> _EXERCISE TASK_:
Reproduce the items below word for word, from the line containing "Click the table icon beside 34:人事档案情况登记表" through the line containing "point(413,475)", including both of those lines. Leave the pictures out.
** BEGIN **
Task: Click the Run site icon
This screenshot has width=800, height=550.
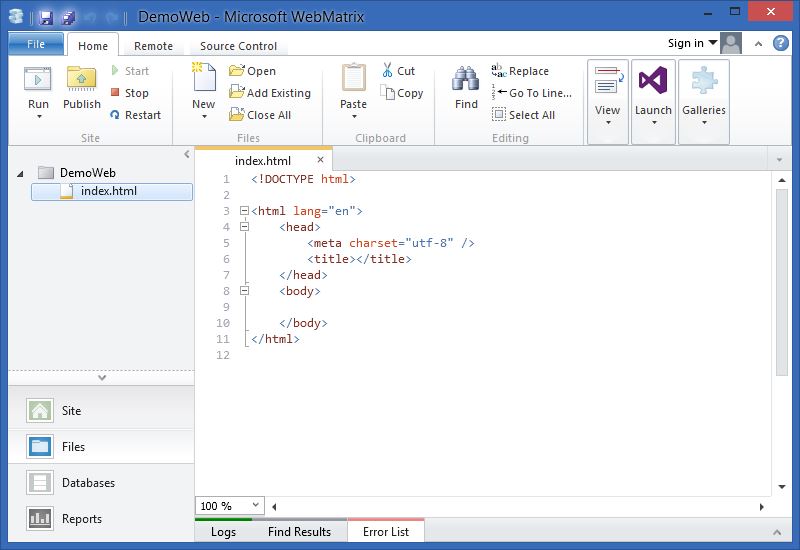Action: [x=38, y=80]
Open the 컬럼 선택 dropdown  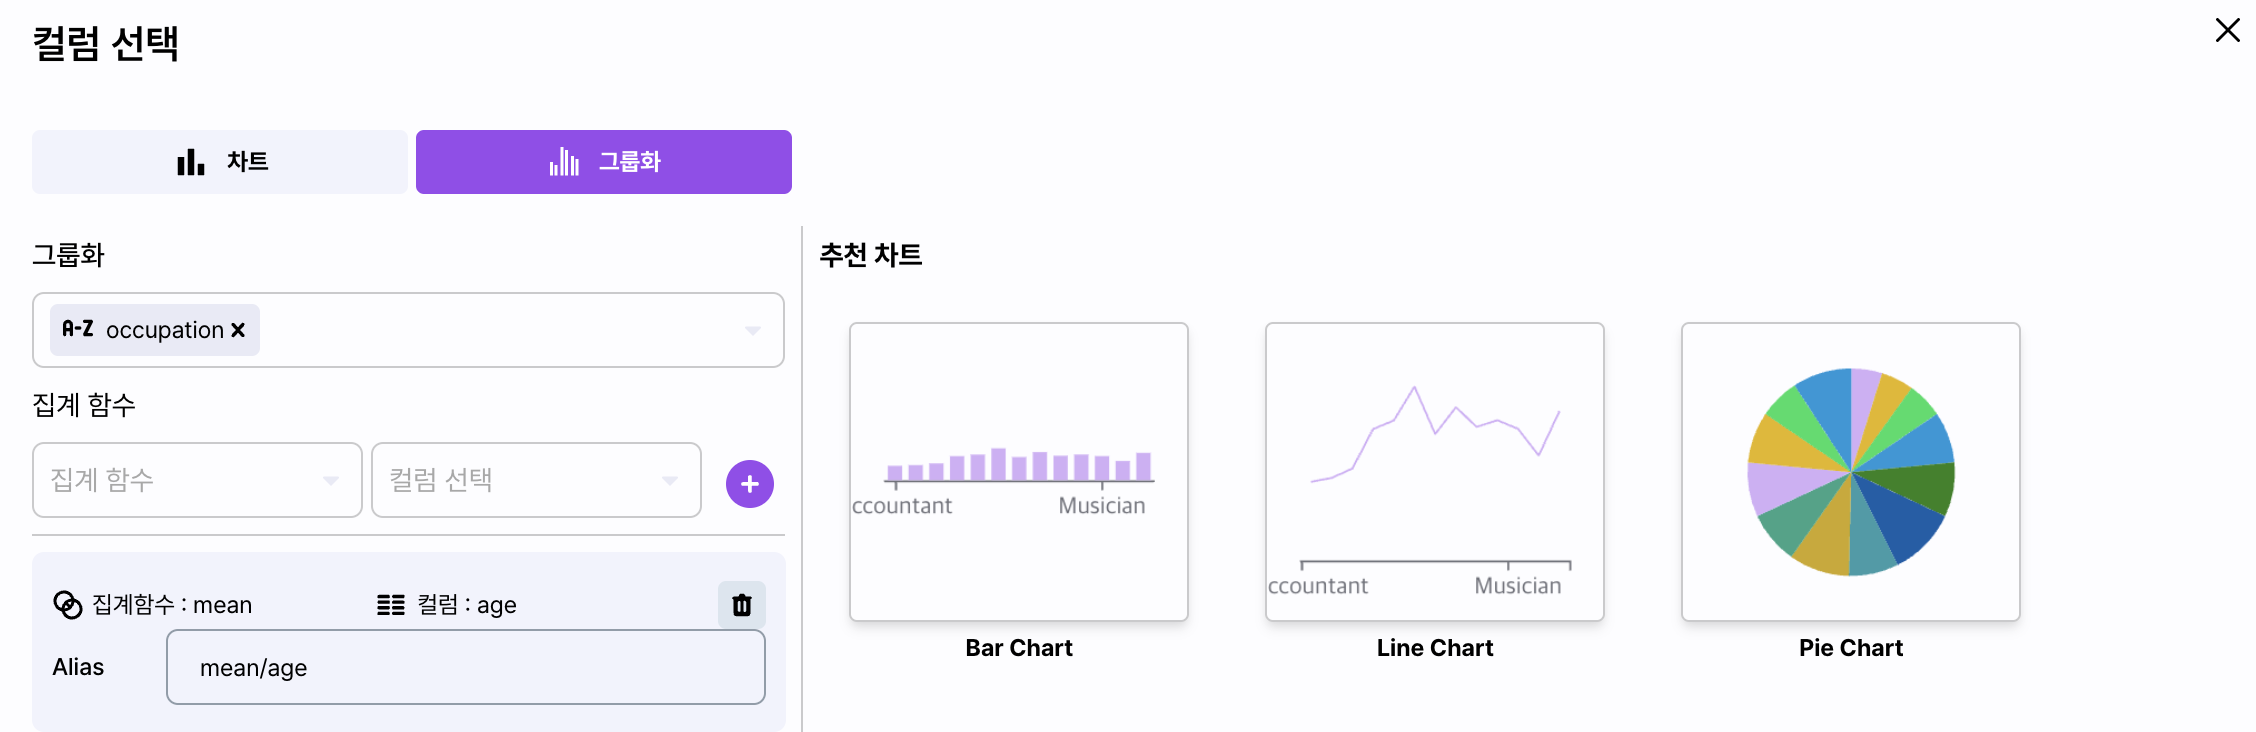pos(536,480)
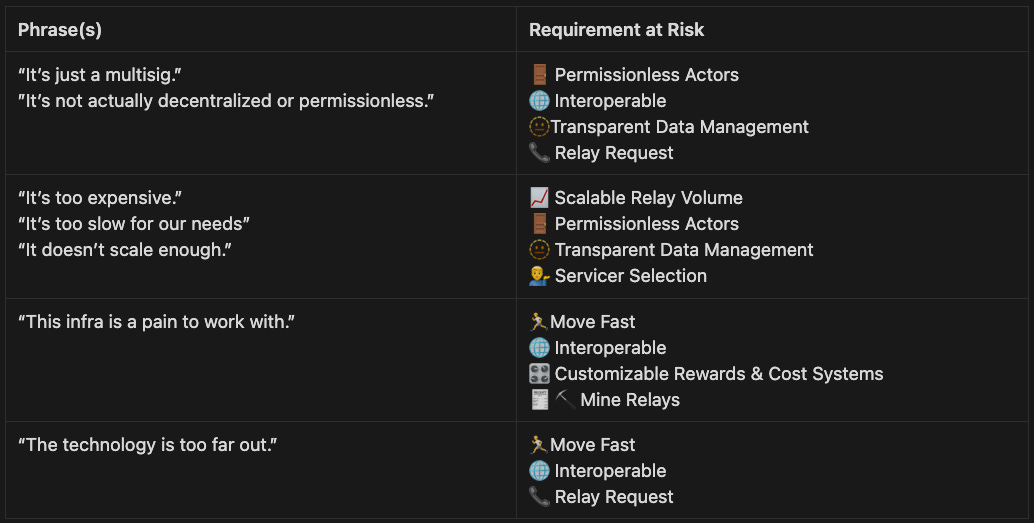The height and width of the screenshot is (523, 1034).
Task: Click the phone emoji in the last row
Action: pyautogui.click(x=539, y=496)
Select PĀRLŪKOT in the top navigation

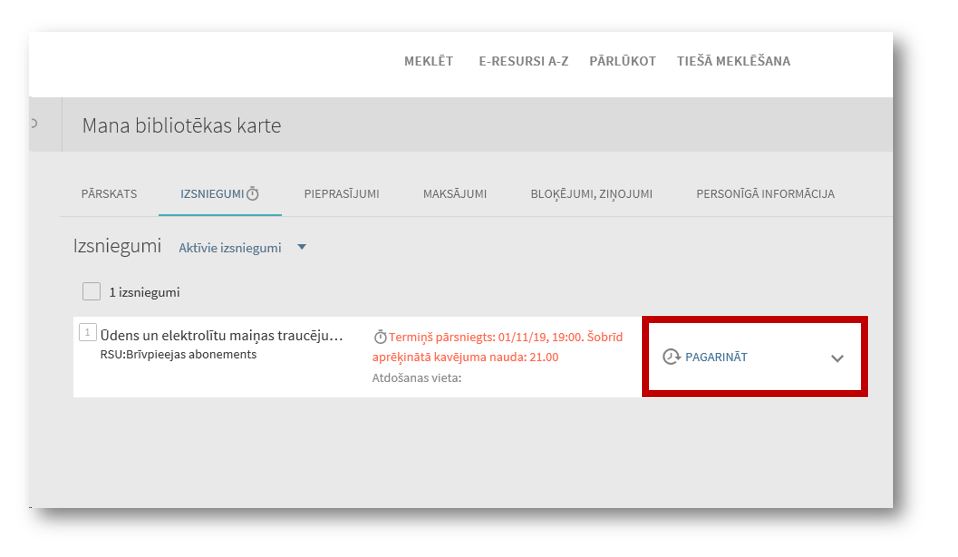point(622,61)
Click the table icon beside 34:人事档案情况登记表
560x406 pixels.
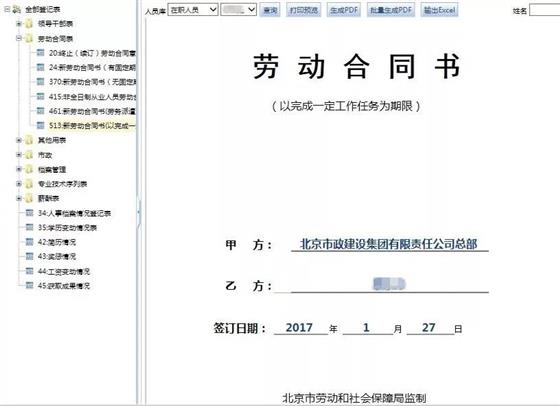coord(29,213)
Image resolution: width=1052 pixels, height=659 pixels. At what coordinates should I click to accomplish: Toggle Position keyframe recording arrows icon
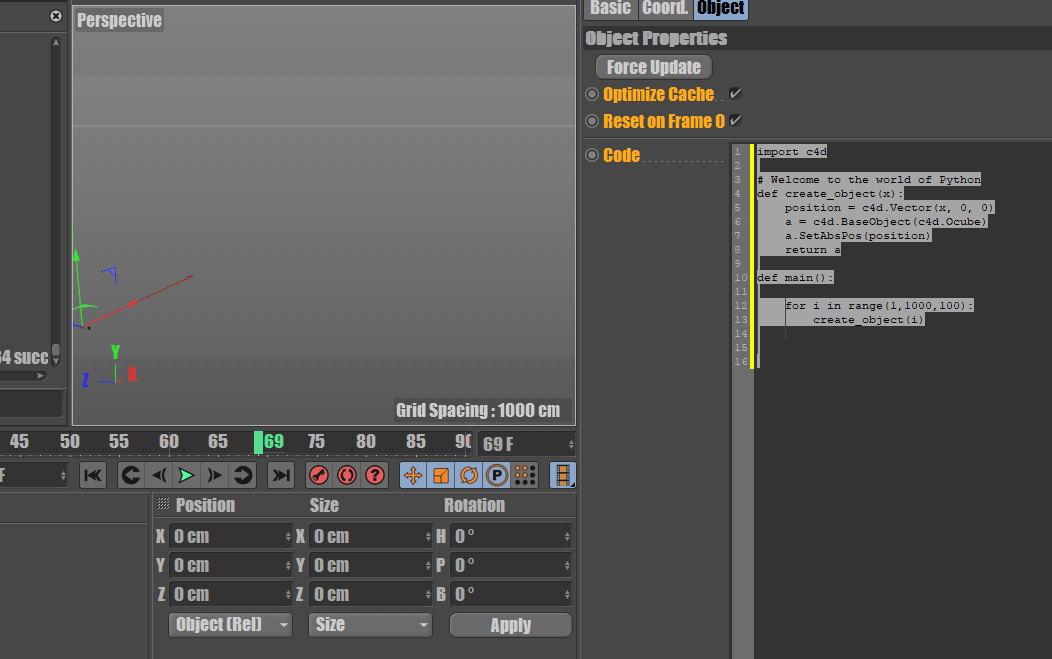point(413,475)
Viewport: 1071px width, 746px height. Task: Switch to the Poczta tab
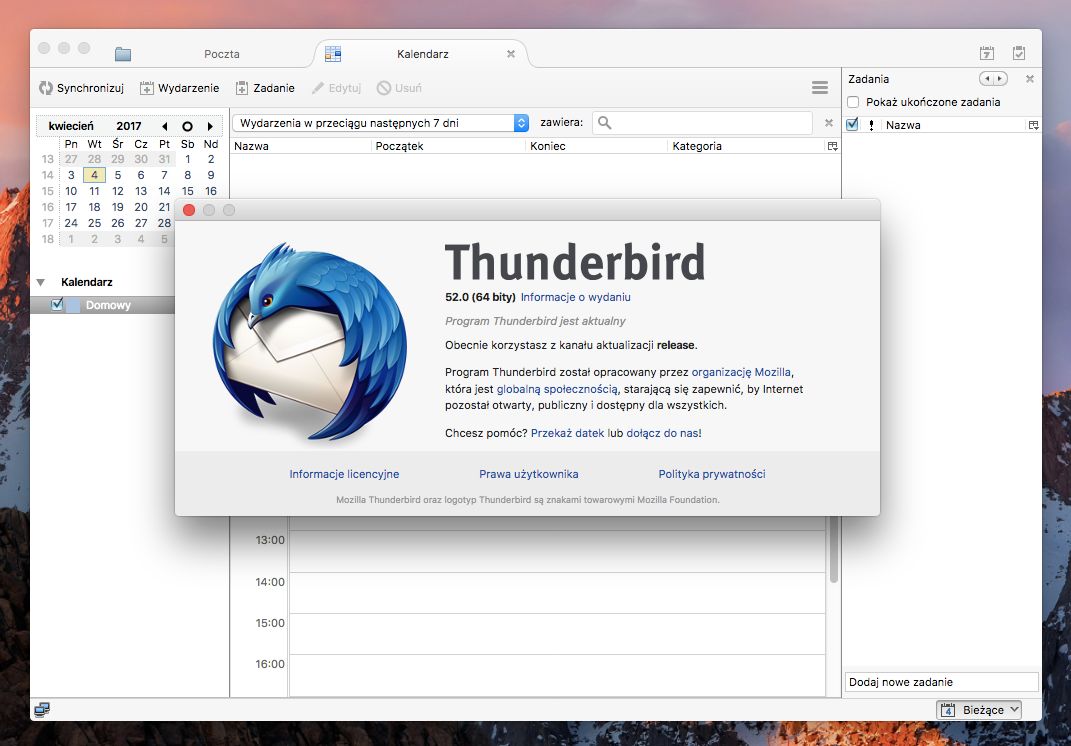tap(221, 54)
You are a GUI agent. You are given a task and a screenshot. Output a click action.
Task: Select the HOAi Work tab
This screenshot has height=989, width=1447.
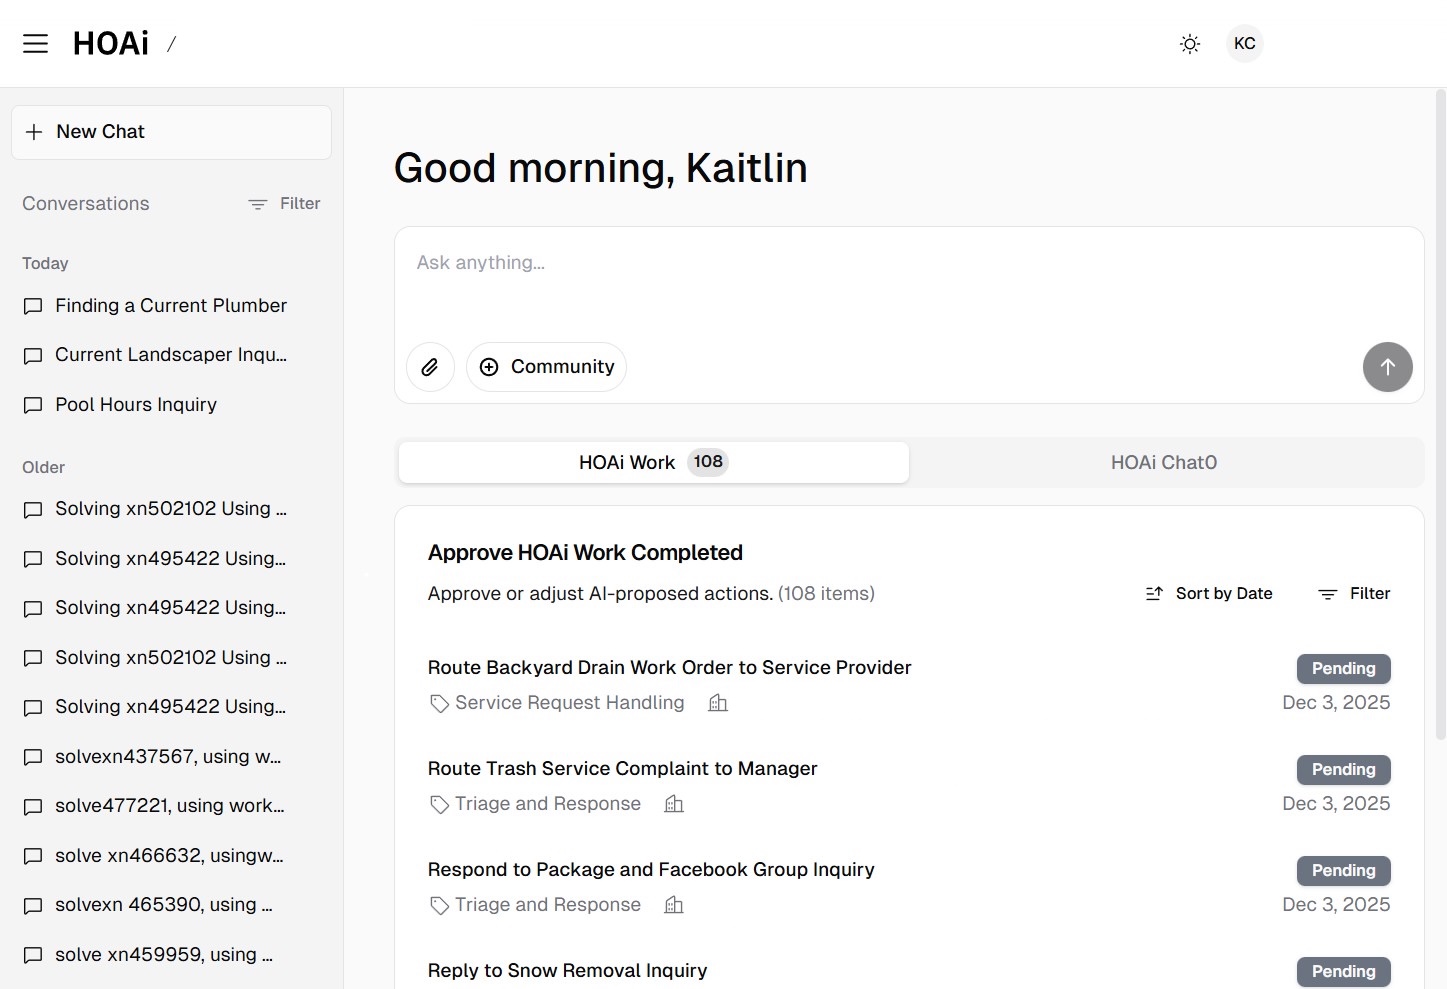coord(653,462)
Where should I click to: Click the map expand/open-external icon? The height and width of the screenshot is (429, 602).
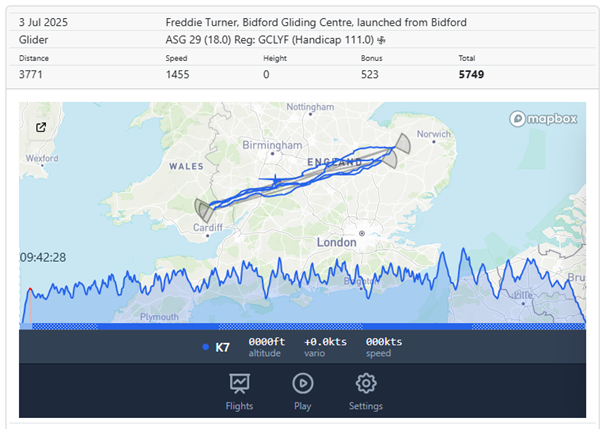(41, 127)
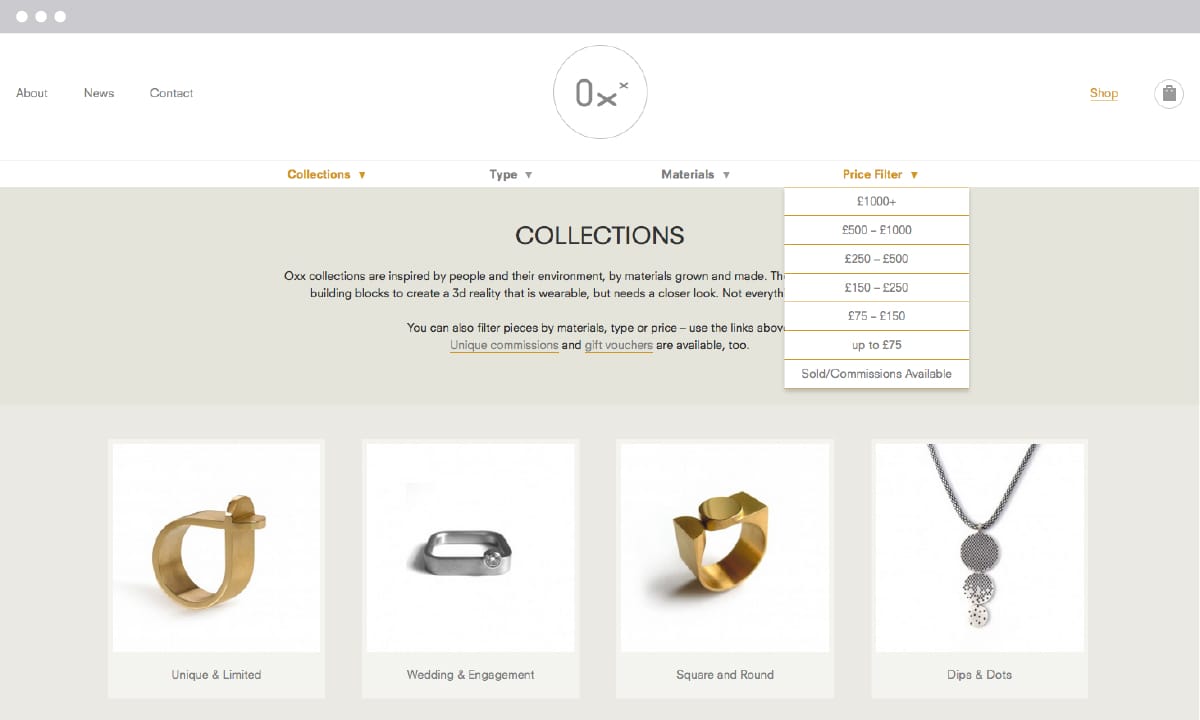Select the £1000+ price option
Image resolution: width=1200 pixels, height=720 pixels.
(876, 201)
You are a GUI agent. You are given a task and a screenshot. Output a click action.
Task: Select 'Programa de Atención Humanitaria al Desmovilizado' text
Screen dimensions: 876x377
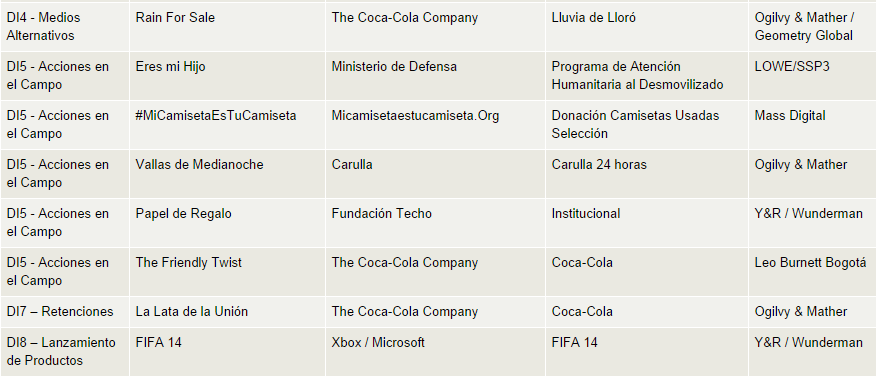click(x=637, y=76)
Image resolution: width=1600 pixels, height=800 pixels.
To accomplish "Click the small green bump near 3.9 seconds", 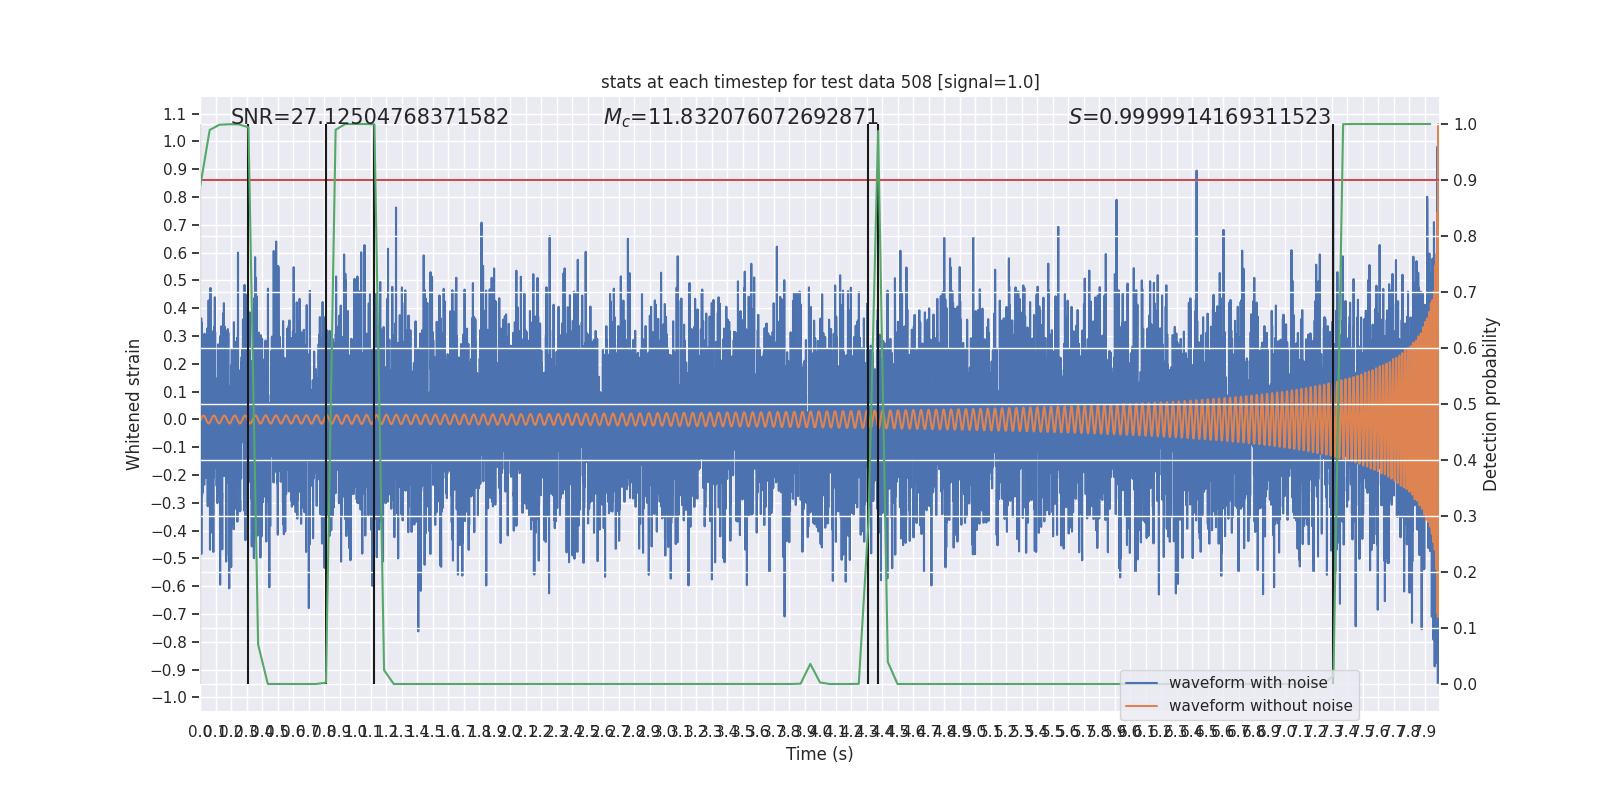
** END **
> _EXPECTED OUTPUT_:
Click the table icon beside 34:人事档案情况登记表
560x406 pixels.
coord(29,213)
Image resolution: width=1052 pixels, height=659 pixels. At what coordinates should I click to accomplish: Toggle Position keyframe recording arrows icon
point(413,475)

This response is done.